**AIM OF THE EXERCISE:** Copy exactly, please, the lines of the data from its start through the line containing "Task: Select the Seat angle row label".

**PROVIDED DATA:**
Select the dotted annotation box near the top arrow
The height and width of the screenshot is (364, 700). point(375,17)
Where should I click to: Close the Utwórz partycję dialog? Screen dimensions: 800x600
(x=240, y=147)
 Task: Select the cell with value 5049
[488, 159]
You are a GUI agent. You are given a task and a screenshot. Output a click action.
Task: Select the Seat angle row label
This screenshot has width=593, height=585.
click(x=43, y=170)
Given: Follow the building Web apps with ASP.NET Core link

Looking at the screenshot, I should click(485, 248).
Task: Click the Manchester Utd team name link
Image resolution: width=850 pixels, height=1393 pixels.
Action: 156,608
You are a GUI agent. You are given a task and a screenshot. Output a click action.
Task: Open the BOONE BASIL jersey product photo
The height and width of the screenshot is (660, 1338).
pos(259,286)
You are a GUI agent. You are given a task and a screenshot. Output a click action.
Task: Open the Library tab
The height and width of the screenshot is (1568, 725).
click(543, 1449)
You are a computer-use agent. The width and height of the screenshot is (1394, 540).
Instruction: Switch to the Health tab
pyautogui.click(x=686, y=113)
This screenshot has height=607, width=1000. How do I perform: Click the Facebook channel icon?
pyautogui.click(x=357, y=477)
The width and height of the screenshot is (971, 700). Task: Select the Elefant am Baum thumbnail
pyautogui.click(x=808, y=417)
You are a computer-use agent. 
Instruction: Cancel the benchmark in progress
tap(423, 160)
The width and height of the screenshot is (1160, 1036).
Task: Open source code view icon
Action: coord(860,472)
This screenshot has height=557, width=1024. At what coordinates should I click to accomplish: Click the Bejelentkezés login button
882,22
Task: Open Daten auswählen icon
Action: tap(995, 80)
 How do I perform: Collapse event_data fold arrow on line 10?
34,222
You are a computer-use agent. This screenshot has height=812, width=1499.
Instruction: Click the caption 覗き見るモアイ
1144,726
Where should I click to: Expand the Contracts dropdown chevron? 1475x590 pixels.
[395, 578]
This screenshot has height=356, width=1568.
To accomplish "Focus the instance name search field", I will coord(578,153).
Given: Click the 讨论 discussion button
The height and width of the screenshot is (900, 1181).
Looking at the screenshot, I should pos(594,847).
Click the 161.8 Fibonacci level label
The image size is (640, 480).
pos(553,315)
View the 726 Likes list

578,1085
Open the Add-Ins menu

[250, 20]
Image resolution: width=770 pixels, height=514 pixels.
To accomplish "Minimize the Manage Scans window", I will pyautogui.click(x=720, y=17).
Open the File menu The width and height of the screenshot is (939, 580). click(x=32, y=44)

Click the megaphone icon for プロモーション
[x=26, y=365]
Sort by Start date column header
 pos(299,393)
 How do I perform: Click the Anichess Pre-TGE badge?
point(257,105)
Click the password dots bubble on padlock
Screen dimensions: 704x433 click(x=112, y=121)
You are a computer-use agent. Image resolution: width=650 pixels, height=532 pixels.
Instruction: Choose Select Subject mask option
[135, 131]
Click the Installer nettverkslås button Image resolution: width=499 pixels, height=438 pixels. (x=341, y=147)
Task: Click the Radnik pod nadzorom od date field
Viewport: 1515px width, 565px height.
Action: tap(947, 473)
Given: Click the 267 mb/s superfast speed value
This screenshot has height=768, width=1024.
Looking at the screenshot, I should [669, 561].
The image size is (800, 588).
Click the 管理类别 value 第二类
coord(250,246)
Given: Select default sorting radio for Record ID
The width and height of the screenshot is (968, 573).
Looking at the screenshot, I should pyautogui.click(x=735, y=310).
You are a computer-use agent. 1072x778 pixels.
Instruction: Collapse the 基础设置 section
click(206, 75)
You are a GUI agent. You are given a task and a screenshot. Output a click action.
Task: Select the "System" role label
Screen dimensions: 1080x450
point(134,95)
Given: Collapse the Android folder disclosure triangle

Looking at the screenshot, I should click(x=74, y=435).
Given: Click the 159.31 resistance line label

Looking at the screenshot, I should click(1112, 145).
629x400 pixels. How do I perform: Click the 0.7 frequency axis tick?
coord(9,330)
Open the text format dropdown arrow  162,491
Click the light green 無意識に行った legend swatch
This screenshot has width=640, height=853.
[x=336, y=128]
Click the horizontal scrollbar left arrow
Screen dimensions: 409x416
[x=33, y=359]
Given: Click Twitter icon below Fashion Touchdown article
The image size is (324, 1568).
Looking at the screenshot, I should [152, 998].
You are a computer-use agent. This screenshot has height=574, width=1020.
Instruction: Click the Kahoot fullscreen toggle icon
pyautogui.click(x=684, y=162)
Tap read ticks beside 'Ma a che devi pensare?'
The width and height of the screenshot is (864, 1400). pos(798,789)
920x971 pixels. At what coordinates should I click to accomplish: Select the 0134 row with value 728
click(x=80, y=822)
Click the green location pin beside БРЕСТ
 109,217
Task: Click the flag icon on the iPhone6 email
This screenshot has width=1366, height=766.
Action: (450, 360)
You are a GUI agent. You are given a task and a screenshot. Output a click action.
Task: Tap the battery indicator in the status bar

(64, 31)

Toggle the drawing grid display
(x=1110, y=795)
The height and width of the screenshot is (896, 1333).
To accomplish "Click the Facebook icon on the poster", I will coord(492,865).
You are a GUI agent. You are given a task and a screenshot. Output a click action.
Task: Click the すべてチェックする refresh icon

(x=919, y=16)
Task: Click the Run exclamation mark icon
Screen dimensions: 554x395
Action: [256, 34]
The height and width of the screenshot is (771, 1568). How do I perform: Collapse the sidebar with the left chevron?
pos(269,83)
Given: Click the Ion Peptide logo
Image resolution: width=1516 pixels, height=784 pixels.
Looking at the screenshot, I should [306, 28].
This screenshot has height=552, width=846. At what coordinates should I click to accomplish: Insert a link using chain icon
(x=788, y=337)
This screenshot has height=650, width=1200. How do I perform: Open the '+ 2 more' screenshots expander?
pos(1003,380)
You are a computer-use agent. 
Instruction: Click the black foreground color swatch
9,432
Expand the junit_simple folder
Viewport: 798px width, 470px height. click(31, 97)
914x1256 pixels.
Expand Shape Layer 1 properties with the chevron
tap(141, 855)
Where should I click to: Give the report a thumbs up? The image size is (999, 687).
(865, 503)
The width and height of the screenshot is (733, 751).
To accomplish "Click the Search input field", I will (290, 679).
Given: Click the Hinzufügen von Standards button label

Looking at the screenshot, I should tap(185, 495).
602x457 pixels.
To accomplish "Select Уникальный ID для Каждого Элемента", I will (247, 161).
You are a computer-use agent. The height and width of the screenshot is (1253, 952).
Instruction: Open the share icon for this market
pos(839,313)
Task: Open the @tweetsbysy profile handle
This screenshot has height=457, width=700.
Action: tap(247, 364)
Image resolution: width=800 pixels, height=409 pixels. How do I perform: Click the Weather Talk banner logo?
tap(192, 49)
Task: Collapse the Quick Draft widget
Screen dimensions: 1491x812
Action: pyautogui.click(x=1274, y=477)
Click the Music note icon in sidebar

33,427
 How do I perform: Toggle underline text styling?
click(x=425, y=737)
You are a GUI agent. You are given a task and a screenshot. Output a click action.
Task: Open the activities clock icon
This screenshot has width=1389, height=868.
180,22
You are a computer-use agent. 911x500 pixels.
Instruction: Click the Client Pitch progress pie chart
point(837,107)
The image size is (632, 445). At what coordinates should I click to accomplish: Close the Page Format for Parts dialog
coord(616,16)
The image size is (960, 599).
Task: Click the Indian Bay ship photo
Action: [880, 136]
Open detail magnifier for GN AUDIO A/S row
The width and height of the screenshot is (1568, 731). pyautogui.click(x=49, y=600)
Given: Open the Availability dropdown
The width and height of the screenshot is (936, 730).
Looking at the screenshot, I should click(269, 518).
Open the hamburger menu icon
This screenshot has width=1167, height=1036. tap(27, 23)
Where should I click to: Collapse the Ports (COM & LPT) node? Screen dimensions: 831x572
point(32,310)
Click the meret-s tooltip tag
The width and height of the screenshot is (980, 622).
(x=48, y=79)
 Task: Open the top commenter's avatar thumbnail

**SOLUTION TO THIS EXERCISE:**
Select the dotted annotation box near the top arrow
The height and width of the screenshot is (364, 700). point(375,17)
Where should I click to: Close the Utwórz partycję dialog? Screen dimensions: 800x600
(x=240, y=147)
 Task: Select the cell with value 5049
[488, 159]
You are a GUI agent. You are given a task and a screenshot. Output a click action.
Task: Select the Seat angle row label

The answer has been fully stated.